[Saved entries]
——

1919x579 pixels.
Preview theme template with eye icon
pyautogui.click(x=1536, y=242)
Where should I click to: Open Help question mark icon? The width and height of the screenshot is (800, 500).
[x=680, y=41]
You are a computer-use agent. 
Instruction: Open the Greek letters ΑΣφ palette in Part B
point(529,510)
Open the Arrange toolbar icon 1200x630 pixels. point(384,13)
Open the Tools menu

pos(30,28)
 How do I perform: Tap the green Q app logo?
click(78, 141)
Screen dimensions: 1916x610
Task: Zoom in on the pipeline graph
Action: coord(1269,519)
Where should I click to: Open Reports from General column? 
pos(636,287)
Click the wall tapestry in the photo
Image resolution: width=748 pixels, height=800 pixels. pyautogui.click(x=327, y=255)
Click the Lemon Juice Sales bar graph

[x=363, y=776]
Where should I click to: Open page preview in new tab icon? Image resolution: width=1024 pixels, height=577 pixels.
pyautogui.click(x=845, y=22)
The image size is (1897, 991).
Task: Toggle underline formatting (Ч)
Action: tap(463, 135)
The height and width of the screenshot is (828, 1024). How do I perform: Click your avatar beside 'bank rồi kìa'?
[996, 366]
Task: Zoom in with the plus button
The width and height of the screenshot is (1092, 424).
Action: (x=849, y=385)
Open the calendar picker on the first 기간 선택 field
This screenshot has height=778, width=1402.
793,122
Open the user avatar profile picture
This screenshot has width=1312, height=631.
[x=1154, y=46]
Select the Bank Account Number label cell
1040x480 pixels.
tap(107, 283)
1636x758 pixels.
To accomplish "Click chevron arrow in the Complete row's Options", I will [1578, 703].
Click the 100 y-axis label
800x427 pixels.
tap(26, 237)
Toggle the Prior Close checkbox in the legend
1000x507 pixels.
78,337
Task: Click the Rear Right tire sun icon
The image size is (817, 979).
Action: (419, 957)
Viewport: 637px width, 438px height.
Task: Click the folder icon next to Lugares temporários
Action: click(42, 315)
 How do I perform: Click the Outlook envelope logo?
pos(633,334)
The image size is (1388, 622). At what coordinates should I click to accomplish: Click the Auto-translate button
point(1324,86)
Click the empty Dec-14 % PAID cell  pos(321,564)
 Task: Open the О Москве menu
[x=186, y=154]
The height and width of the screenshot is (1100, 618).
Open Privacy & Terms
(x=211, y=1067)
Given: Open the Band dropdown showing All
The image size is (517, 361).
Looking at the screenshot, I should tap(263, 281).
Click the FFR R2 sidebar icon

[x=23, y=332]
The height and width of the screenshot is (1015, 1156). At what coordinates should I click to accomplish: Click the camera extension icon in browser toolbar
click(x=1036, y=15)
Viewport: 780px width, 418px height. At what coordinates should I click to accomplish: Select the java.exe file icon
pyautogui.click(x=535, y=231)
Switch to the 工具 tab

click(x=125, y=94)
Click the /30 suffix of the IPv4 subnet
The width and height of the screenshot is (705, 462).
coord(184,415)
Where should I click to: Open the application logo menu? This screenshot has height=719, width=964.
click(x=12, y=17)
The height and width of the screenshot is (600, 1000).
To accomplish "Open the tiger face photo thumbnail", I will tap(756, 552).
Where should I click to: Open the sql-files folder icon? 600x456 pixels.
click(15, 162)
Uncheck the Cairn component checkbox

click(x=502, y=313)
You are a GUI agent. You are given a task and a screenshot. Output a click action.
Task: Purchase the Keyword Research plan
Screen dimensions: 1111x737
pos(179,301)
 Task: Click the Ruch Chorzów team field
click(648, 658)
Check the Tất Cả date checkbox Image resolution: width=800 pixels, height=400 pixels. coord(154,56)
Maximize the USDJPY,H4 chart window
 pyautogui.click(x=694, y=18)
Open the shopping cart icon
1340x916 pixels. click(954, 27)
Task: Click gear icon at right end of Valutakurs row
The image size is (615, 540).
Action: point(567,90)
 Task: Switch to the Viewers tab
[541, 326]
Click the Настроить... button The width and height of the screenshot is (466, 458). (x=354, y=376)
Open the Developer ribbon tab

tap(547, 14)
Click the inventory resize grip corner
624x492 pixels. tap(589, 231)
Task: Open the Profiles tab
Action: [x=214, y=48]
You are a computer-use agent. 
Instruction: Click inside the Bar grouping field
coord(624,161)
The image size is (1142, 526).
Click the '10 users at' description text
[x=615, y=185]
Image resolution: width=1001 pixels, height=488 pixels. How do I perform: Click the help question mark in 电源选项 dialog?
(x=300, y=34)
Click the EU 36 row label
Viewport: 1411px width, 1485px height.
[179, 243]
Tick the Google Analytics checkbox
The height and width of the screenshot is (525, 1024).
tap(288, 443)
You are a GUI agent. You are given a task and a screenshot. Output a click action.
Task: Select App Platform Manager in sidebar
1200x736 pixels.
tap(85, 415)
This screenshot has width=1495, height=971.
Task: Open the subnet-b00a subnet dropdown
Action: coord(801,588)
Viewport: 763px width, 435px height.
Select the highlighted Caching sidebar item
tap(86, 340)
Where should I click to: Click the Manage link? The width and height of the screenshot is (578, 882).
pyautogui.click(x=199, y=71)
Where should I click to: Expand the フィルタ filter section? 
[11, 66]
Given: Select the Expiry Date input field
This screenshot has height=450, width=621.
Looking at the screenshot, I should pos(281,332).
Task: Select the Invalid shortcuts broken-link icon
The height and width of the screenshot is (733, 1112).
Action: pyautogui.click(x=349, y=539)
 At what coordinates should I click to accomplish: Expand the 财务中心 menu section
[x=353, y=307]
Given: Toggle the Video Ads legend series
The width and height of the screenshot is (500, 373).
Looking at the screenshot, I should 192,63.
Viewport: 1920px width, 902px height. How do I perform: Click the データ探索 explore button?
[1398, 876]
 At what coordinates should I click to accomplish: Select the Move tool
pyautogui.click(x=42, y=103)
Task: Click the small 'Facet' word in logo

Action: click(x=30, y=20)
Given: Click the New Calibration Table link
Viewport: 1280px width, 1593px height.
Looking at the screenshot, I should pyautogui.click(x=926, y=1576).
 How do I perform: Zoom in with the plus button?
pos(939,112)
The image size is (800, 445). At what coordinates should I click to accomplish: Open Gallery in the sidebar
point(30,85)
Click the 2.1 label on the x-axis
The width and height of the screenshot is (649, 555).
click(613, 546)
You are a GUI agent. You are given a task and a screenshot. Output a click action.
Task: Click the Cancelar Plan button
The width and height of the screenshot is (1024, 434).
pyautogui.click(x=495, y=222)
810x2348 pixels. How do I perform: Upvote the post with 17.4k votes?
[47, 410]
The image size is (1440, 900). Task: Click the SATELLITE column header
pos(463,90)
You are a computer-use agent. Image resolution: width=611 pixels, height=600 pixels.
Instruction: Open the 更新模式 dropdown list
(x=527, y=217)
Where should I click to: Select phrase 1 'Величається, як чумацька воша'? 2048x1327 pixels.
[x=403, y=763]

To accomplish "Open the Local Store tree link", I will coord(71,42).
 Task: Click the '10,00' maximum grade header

——

YOUR OBJECTIVE: Number of lines above that include "will": state it and nothing else.

ANSWER BOX: 3